Transgender Perspectives: Recommended Reading
November 19, 2014
To continue our remembrance of Leslie Feinberg, who passed away earlier this week, we put together a short list of recommended books—essential reading by some of the most unique and beloved voices from the transgender community, including Les hirself, to help to raise awareness of transgender issues and perspectives.
Those who were fortunate enough to hear Leslie Feinberg speak in person know how powerful and inspiring s/he was. Trans Liberation gathers a collection of Feinberg’s speeches on trans liberation and its essential connection to the liberation of all people. This wonderfully immediate, impassioned, and stirring book is for anyone who cares about civil rights and creating a just and equitable society.
Transgender Warriors is a fascinating, personal journey through history. Leslie Feinberg uncovers persuasive evidence that there have always been people who crossed the cultural boundaries of gender. This is is an eye-opening jaunt through the history of gender expression and a powerful testament to the rebellious spirit.
Kate Bornestein—gender theorist, performance artist, and author—is set to change lives with her compelling memoir, A Queer and Pleasant Danger. Wickedly funny and disarmingly honest, this is Bornstein’s most intimate book yet, encompassing her early childhood and adolescence, college at Brown, a life in the theater, three marriages and fatherhood, the Scientology hierarchy, transexual life, LGBTQ politcs, and life on the road as a sought-after speaker.

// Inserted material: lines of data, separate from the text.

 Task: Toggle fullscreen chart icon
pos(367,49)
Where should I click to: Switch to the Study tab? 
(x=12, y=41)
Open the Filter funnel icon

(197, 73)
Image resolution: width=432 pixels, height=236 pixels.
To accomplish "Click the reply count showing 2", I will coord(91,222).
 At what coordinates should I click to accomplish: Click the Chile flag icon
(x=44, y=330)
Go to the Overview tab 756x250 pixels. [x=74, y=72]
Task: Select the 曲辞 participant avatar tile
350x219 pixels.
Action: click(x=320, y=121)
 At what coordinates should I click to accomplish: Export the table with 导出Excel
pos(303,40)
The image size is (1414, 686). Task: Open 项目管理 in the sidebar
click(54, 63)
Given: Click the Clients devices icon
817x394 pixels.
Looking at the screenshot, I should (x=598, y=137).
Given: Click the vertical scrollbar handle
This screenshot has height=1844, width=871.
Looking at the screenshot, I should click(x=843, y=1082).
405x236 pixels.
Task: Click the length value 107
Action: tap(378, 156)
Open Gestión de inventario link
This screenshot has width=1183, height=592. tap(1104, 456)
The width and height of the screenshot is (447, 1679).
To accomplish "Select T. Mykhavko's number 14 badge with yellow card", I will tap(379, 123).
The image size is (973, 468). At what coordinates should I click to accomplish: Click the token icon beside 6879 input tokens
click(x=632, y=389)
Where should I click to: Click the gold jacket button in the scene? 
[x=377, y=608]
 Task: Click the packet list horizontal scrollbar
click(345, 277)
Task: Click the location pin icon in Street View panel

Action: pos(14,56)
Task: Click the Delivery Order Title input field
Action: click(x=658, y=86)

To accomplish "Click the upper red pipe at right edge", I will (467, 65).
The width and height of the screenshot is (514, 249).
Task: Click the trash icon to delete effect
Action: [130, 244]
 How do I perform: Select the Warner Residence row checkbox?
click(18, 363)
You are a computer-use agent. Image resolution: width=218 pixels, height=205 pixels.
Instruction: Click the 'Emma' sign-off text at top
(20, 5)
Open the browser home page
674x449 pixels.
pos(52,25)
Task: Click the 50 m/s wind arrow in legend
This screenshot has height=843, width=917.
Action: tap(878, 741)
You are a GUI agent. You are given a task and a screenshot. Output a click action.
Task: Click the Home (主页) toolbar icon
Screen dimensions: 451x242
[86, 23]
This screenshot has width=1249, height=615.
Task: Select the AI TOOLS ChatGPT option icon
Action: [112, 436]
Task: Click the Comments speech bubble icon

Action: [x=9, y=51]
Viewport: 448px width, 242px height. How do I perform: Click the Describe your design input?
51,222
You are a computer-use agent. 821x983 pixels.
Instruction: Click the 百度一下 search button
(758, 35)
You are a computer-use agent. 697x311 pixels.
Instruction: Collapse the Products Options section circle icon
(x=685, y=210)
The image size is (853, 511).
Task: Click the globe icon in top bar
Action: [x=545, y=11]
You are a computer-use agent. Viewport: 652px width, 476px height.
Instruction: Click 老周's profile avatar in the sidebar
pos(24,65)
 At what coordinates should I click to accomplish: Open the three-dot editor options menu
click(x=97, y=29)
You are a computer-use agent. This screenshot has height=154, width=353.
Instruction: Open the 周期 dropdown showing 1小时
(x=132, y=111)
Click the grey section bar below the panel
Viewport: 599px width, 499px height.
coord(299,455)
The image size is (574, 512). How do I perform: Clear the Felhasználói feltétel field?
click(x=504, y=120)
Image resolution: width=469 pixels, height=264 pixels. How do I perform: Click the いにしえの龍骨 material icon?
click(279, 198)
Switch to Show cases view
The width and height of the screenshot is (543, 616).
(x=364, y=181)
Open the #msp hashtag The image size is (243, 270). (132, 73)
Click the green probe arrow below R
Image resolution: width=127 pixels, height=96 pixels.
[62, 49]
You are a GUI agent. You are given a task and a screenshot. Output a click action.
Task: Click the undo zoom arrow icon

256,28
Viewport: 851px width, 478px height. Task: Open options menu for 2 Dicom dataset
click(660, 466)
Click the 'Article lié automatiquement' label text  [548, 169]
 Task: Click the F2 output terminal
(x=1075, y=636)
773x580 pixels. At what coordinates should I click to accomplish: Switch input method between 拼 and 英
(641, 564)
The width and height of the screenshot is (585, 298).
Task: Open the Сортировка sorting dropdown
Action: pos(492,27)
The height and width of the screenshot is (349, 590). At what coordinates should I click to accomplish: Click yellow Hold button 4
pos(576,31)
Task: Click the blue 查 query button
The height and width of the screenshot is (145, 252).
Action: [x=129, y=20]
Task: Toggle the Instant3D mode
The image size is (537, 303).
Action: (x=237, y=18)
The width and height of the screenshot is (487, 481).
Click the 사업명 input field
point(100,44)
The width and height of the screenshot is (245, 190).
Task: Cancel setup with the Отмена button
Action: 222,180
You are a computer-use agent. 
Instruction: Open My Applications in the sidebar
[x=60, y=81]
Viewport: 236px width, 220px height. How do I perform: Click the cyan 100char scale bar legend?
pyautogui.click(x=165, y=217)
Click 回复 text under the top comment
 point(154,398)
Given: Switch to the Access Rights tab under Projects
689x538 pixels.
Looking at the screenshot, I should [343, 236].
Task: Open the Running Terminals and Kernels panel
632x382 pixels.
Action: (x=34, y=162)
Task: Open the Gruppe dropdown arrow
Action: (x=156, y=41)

Matt Kailey lived as a straight woman for the first forty-two years of his life. Though happy as a social worker and teacher, he knew something wasn’t right. Then he made some changes. With the help of a good therapist, chest surgery, and some strong doses of testosterone, Kailey began his journey toward becoming a man. Funny, fresh, and incredibly candid, Just Add Hormones can help us all consider—and even laugh at—our own notions of what it means to be a man or a woman.
When Nina Krieger lands in San Francisco’s Castro neighborhood, her roommates introduce her to a whole new world, full of people who identify as queer, who modify their bodies and blur the line between woman and man, who defy everything Nina thought she knew about gender and identity. Before long, she is forging a path that is neither man nor woman, here nor there. The next-generation Stone Butch Blues, Nina Here Nor There is a contemporary memoir of gender awakening and a classic tale of first love and self-discovery.